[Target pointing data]
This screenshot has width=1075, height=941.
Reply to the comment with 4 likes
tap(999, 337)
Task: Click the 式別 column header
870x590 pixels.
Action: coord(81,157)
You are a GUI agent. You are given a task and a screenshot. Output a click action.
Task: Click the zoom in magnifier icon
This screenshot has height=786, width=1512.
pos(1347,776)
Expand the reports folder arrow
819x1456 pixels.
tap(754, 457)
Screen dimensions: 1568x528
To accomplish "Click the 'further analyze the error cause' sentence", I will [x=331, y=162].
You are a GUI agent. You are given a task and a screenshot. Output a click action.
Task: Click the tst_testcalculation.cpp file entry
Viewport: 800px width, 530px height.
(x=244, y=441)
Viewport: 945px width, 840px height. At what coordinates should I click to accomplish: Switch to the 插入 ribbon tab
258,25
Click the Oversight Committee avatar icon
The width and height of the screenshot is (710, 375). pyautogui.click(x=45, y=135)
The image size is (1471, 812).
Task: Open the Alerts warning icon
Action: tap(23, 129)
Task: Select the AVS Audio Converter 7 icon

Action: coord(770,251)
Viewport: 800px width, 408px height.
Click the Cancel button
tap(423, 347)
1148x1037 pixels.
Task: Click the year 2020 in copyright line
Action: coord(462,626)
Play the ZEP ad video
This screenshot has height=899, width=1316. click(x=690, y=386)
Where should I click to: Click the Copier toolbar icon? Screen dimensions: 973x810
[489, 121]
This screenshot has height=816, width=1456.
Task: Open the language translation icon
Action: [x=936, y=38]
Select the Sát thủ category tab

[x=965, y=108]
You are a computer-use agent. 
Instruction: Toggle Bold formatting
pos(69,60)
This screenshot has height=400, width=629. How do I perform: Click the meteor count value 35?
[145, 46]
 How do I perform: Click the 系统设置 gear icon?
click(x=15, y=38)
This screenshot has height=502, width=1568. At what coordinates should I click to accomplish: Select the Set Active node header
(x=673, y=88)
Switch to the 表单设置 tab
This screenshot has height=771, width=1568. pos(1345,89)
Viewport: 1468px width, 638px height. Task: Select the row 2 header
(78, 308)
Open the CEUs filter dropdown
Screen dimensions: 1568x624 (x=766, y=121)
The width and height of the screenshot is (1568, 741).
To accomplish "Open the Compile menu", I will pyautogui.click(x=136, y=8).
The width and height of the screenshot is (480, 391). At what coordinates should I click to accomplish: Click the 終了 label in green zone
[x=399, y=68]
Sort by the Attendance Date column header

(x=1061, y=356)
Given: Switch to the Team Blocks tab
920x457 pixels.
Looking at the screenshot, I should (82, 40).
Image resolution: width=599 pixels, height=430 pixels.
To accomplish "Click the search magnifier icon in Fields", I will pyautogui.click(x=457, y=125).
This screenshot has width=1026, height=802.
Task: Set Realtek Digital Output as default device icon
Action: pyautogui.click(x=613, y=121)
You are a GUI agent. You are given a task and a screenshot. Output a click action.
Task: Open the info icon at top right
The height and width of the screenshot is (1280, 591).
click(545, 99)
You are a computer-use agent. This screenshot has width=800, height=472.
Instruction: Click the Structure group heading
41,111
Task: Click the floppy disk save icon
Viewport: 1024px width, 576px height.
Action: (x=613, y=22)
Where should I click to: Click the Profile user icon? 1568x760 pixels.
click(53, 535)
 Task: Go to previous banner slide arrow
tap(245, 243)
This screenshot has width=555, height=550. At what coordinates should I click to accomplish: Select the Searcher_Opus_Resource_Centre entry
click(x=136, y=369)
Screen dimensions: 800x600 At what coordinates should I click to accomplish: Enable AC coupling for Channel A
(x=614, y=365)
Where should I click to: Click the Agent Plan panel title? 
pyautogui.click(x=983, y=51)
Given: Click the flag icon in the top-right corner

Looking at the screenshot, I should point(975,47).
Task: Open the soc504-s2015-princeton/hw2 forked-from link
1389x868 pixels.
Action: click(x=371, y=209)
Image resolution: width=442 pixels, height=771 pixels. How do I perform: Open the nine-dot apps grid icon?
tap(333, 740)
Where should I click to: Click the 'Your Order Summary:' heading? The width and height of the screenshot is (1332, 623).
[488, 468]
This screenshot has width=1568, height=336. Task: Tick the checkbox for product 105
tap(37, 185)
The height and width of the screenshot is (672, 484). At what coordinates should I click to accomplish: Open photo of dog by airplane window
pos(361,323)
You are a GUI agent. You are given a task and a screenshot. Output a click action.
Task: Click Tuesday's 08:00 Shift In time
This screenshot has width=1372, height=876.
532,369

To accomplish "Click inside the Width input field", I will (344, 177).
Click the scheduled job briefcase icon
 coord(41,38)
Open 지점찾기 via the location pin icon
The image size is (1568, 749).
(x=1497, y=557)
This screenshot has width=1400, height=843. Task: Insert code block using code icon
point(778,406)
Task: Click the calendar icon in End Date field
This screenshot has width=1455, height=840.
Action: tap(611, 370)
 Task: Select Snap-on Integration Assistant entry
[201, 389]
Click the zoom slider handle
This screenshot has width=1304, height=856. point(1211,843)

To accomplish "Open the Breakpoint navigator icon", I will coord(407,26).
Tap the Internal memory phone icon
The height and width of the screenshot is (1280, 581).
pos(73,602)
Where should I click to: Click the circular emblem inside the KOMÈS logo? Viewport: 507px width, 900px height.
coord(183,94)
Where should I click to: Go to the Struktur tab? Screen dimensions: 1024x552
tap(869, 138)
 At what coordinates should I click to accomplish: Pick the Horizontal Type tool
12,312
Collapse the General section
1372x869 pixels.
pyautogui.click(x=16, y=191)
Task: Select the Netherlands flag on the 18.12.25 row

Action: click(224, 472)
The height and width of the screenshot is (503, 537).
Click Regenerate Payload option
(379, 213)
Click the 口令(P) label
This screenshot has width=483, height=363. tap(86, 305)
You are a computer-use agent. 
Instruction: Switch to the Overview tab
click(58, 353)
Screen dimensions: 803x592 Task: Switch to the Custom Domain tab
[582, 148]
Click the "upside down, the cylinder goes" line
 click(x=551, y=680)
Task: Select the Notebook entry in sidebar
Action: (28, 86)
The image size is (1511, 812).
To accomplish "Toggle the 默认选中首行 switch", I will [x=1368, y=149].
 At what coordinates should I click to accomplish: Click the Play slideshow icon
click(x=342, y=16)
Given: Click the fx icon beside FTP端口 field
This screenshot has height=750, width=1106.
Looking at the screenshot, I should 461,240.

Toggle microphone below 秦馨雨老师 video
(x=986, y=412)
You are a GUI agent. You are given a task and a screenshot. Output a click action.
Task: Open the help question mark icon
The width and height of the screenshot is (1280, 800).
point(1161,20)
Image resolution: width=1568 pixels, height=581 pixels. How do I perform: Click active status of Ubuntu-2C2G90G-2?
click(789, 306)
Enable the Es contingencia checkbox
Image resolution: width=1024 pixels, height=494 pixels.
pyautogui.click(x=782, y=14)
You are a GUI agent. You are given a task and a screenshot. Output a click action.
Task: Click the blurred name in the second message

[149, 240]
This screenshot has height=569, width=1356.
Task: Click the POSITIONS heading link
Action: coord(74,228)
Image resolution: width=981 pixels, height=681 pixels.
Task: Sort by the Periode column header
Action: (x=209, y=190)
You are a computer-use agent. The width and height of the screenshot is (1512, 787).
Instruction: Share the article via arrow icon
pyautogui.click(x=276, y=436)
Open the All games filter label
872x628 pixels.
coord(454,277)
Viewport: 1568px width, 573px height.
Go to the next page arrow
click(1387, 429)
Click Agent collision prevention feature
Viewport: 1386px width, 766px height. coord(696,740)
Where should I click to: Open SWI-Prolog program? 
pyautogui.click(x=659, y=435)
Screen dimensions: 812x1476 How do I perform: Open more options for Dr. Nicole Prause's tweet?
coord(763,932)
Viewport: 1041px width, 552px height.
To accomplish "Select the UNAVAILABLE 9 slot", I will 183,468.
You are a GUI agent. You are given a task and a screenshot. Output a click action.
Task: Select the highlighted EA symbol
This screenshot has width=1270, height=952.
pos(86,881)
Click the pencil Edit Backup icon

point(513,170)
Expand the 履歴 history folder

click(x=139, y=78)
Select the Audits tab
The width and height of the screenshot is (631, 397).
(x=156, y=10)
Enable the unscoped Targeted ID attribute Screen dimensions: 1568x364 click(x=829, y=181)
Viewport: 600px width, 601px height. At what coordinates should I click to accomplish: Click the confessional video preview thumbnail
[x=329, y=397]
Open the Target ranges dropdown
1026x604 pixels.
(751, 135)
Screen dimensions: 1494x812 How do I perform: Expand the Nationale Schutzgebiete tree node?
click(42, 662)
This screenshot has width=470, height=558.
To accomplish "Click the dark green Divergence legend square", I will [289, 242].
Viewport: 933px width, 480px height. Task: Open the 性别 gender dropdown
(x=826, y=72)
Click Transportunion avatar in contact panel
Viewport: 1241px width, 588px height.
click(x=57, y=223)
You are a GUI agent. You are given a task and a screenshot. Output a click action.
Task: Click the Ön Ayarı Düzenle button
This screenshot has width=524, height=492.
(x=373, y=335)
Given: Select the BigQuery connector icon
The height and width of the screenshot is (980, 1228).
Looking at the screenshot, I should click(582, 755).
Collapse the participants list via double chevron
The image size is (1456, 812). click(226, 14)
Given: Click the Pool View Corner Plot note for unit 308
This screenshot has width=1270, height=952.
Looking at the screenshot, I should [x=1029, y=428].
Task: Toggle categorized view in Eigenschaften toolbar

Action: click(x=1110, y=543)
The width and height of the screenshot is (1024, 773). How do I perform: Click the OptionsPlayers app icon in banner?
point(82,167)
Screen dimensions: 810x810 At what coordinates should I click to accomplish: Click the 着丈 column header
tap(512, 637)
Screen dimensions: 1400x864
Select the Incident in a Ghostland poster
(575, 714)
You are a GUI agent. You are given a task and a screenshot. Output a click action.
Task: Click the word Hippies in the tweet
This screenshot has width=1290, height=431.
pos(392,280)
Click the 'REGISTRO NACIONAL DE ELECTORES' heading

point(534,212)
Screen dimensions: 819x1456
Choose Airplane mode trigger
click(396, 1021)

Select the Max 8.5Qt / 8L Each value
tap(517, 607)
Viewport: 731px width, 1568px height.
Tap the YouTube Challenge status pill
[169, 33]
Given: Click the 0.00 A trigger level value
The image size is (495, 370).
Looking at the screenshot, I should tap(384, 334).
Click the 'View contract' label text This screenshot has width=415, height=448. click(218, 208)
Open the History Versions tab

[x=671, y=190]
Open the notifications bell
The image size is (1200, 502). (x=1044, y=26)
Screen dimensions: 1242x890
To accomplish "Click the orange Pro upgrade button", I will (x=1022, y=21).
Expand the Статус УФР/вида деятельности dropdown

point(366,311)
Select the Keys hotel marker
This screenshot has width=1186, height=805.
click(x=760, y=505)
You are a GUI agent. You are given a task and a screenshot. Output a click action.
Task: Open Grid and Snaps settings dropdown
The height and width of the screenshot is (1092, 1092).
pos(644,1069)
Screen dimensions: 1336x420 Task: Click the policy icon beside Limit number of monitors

_TASK_.
Can you rewrite the data from its first line through the line containing "Action: coord(81,157)", changing "comment" to "post" and leaving everything else unchanged?

_SOLUTION FOR THIS EXERCISE_.
This screenshot has width=1075, height=941.
Reply to the post with 4 likes
tap(999, 337)
Task: Click the 式別 column header
870x590 pixels.
Action: coord(81,157)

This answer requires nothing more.